=== The request ===
Render each line of the items below as a JSON array of strings, with one string per line and blank lines omitted.

___ Entries shown ___

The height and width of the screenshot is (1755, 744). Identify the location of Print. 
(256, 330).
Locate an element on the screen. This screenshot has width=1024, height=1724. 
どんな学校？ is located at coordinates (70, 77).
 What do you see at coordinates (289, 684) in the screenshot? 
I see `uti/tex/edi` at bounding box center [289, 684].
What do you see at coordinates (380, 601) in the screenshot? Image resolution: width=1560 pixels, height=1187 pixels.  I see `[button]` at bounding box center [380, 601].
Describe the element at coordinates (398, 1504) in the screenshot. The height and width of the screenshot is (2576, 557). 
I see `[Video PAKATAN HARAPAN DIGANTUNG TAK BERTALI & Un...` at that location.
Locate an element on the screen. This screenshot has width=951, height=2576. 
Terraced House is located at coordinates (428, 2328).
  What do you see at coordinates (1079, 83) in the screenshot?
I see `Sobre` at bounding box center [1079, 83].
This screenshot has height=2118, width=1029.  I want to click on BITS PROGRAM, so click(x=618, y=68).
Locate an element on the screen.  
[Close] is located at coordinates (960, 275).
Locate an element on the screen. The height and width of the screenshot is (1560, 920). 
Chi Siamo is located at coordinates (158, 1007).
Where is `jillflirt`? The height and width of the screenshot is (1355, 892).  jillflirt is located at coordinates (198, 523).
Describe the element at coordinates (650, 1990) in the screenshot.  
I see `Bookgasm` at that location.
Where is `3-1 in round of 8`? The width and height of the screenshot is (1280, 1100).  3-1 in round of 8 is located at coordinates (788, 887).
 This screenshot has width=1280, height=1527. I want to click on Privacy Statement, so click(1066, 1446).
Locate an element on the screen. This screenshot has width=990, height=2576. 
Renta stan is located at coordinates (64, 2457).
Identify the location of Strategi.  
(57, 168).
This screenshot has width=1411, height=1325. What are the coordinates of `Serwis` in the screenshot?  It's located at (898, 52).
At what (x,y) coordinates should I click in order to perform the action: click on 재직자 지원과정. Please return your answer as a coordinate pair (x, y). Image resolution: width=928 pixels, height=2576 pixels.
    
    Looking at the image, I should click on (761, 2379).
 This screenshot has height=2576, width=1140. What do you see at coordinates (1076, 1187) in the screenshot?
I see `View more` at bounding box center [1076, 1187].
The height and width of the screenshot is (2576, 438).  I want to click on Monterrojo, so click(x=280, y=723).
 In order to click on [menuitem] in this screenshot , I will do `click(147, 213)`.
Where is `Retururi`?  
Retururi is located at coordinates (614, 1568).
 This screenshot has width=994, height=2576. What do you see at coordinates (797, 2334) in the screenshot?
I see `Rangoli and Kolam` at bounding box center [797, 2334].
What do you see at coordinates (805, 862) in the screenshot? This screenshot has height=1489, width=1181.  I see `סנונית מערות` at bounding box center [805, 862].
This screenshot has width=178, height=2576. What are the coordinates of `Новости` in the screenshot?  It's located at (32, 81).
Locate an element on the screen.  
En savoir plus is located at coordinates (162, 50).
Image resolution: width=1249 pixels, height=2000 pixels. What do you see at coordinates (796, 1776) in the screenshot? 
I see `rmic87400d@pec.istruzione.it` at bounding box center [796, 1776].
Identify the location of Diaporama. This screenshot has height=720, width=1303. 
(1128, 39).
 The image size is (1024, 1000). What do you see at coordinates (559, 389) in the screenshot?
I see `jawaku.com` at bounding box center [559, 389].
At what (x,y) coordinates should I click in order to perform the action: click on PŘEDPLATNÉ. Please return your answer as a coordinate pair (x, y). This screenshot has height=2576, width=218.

___

=== The response ===
[
  "The height and width of the screenshot is (1755, 744). Identify the location of Print. ",
  "(256, 330).",
  "Locate an element on the screen. This screenshot has width=1024, height=1724. ",
  "どんな学校？ is located at coordinates (70, 77).",
  " What do you see at coordinates (289, 684) in the screenshot? ",
  "I see `uti/tex/edi` at bounding box center [289, 684].",
  "What do you see at coordinates (380, 601) in the screenshot? Image resolution: width=1560 pixels, height=1187 pixels.  I see `[button]` at bounding box center [380, 601].",
  "Describe the element at coordinates (398, 1504) in the screenshot. The height and width of the screenshot is (2576, 557). ",
  "I see `[Video PAKATAN HARAPAN DIGANTUNG TAK BERTALI & Un...` at that location.",
  "Locate an element on the screen. This screenshot has width=951, height=2576. ",
  "Terraced House is located at coordinates (428, 2328).",
  "  What do you see at coordinates (1079, 83) in the screenshot?",
  "I see `Sobre` at bounding box center [1079, 83].",
  "This screenshot has height=2118, width=1029.  I want to click on BITS PROGRAM, so click(x=618, y=68).",
  "Locate an element on the screen.  ",
  "[Close] is located at coordinates (960, 275).",
  "Locate an element on the screen. The height and width of the screenshot is (1560, 920). ",
  "Chi Siamo is located at coordinates (158, 1007).",
  "Where is `jillflirt`? The height and width of the screenshot is (1355, 892).  jillflirt is located at coordinates (198, 523).",
  "Describe the element at coordinates (650, 1990) in the screenshot.  ",
  "I see `Bookgasm` at that location.",
  "Where is `3-1 in round of 8`? The width and height of the screenshot is (1280, 1100).  3-1 in round of 8 is located at coordinates (788, 887).",
  " This screenshot has width=1280, height=1527. I want to click on Privacy Statement, so click(1066, 1446).",
  "Locate an element on the screen. This screenshot has width=990, height=2576. ",
  "Renta stan is located at coordinates (64, 2457).",
  "Identify the location of Strategi.  ",
  "(57, 168).",
  "This screenshot has width=1411, height=1325. What are the coordinates of `Serwis` in the screenshot?  It's located at (898, 52).",
  "At what (x,y) coordinates should I click in order to perform the action: click on 재직자 지원과정. Please return your answer as a coordinate pair (x, y). Image resolution: width=928 pixels, height=2576 pixels.",
  "    Looking at the image, I should click on (761, 2379).",
  " This screenshot has height=2576, width=1140. What do you see at coordinates (1076, 1187) in the screenshot?",
  "I see `View more` at bounding box center [1076, 1187].",
  "The height and width of the screenshot is (2576, 438).  I want to click on Monterrojo, so click(x=280, y=723).",
  " In order to click on [menuitem] in this screenshot , I will do `click(147, 213)`.",
  "Where is `Retururi`?  ",
  "Retururi is located at coordinates (614, 1568).",
  " This screenshot has width=994, height=2576. What do you see at coordinates (797, 2334) in the screenshot?",
  "I see `Rangoli and Kolam` at bounding box center [797, 2334].",
  "What do you see at coordinates (805, 862) in the screenshot? This screenshot has height=1489, width=1181.  I see `סנונית מערות` at bounding box center [805, 862].",
  "This screenshot has width=178, height=2576. What are the coordinates of `Новости` in the screenshot?  It's located at (32, 81).",
  "Locate an element on the screen.  ",
  "En savoir plus is located at coordinates (162, 50).",
  "Image resolution: width=1249 pixels, height=2000 pixels. What do you see at coordinates (796, 1776) in the screenshot? ",
  "I see `rmic87400d@pec.istruzione.it` at bounding box center [796, 1776].",
  "Identify the location of Diaporama. This screenshot has height=720, width=1303. ",
  "(1128, 39).",
  " The image size is (1024, 1000). What do you see at coordinates (559, 389) in the screenshot?",
  "I see `jawaku.com` at bounding box center [559, 389].",
  "At what (x,y) coordinates should I click in order to perform the action: click on PŘEDPLATNÉ. Please return your answer as a coordinate pair (x, y). This screenshot has height=2576, width=218."
]